A third party reading this should understand the real divide here: I explain why crises, fascism, and reaction emerge from capitalism itself. You obsess over who is bad and who “funded” what, never grappling with the system that shapes outcomes. That is the fundamental difference between liberal moralism and dialectical materialism, and until that is acknowledged, no amount of links, indignation, or historical examples will get beyond talking past each other.


This reply perfectly demonstrates the problem. You do not actually understand imperialism, so every time the argument moves into political economy you retreat into vibes, NGO articles, and moral equivalence.
You keep flooding links about Russia funding far-right groups as if anyone denied that. No one did. The point you keep dodging is causality. Funding does not create fascism. It exploits conditions that already exist. Capitalist crisis creates fascism. Foreign money only rides the wave. You are confusing acceleration with origin.
If Russian money alone created fascism, then far-right movements would not have existed before 2014. They did. They existed long before Putin was president. They surged hardest after austerity, privatization, housing collapse, labor precarity, and social-democratic betrayal. That is material causation. Your articles do not refute that.
What you are doing is substituting investigation with courtroom rhetoric. “Here are some links” is not analysis.
You still do not understand what imperialism is.
Imperialism is not “any country with power.” It is a system of global capital accumulation where monopoly finance capital extracts surplus value from the periphery through unequal exchange, debt regimes, trade control, sanctions, and military enforcement. Lenin defined this over 100 years ago. Russia does not control global finance, shipping lanes, reserve currency, payment systems, or international lending institutions. The US and EU do.
That is why Russia can act regionally but not systemically.
That is why Russia cannot impose structural adjustment on Africa or Latin America.
That is why Russia cannot sanction half the planet.
That is why Russia cannot print the world’s money.
Calling every state “equally imperialist” is not anti-imperialism. It is analytical laziness that flattens reality until power disappears.
You accuse me of “skipping” China and the USSR in Africa. Again, you do not understand exploitation. Building infrastructure, providing loans without regime change, and exchanging commodities is not the same as imperial extraction. Unequal exchange means extracting surplus value through pricing power and financial domination. China gains commodities. The West gains permanent dependency. These are not the same relationships.
You keep repeating that Eastern Europe is richer now. Yes. Because you became part of the imperial core’s labor chain. Cheap labor, subcontracting, offshoring, and EU capital inflows integrated Poland upward while Africa and Latin America were pushed further down. Someone always pays. Your growth did not come from “democracy.” It came from position in the global hierarchy.
That is exactly what you refuse to confront.
You talk endlessly about oligarchs but refuse to name the system that produces them. Oligarchy is not a personality defect. It is the inevitable outcome of capital accumulation. That is why oligarchs exist everywhere capitalism exists, including Norway, including Germany, including the US.

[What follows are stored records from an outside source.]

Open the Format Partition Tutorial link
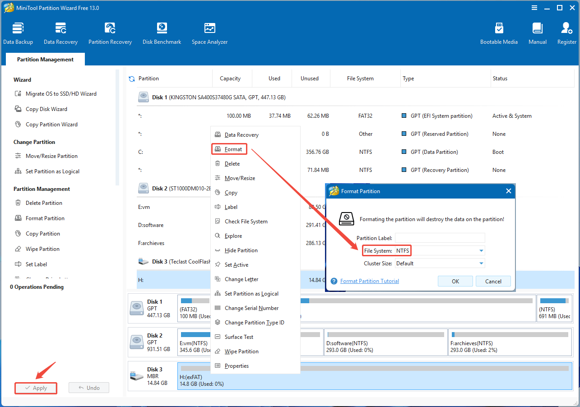The image size is (580, 407). 369,281
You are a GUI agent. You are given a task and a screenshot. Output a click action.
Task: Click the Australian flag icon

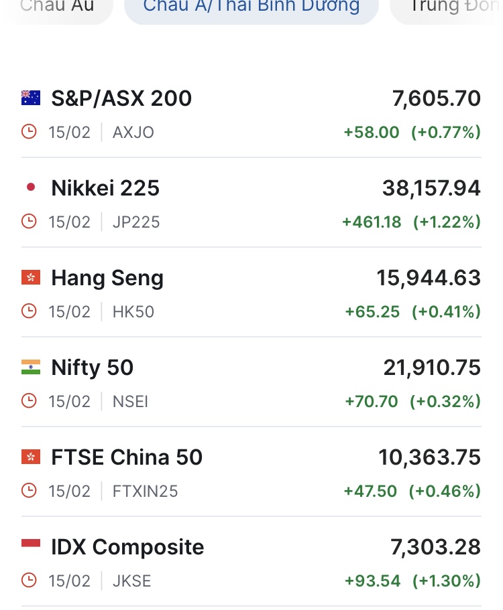pyautogui.click(x=31, y=98)
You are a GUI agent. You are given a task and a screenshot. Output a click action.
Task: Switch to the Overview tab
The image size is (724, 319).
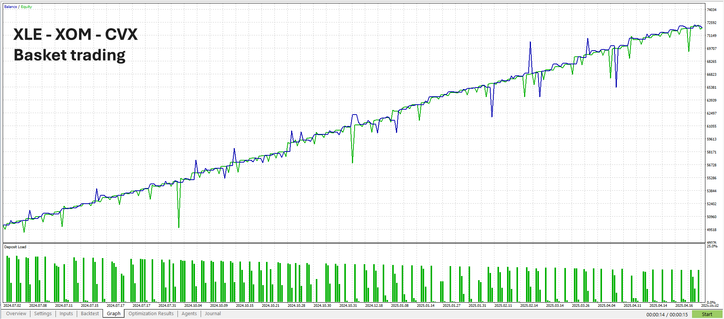[16, 314]
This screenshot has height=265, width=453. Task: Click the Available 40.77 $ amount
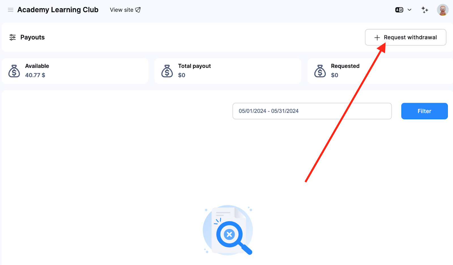coord(35,75)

Calling China “state capitalism” while praising Nordic capitalism just reveals which ruling class you emotionally trust.
Your hatred of “authoritarianism” is not political. It is aesthetic. You dislike governments that look rough while tolerating governments that politely manage exploitation.
You claim social democracy is closer to socialism. This is historically false. Social democracy preserved capitalism by pacifying labor while imperial extraction funded concessions. When that extraction weakened, social democracy collapsed and immediately shifted right. That is not socialism in transition. That is capitalism in disguise.

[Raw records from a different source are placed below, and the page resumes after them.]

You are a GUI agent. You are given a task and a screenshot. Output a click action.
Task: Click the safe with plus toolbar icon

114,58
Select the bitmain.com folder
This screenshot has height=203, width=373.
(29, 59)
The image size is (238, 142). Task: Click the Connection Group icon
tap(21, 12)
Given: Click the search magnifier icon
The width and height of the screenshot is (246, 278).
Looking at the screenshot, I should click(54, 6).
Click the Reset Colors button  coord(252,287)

This is why social democrats sided with fascists against communists in Germany. This is why they crushed revolutionary workers repeatedly. This is why they manage austerity today. Not accident. Function.
You keep shouting “strawman” because you cannot answer structure with intention. Materialism does not care what you personally support. It examines what systems do.
You are emotionally anti-imperialist but analytically liberal.
You oppose empire morally while repeating its framework intellectually.
You believe imperialism is bad but refuse to analyze who runs the world economy.
You want socialism but reject every historical attempt because it was “authoritarian,” while defending systems that kill millions quietly through debt, sanctions, poverty, and privatized healthcare.
That contradiction is not incidental. It is social-democratic ideology.
You are angry at capitalism’s outcomes while defending its global architecture.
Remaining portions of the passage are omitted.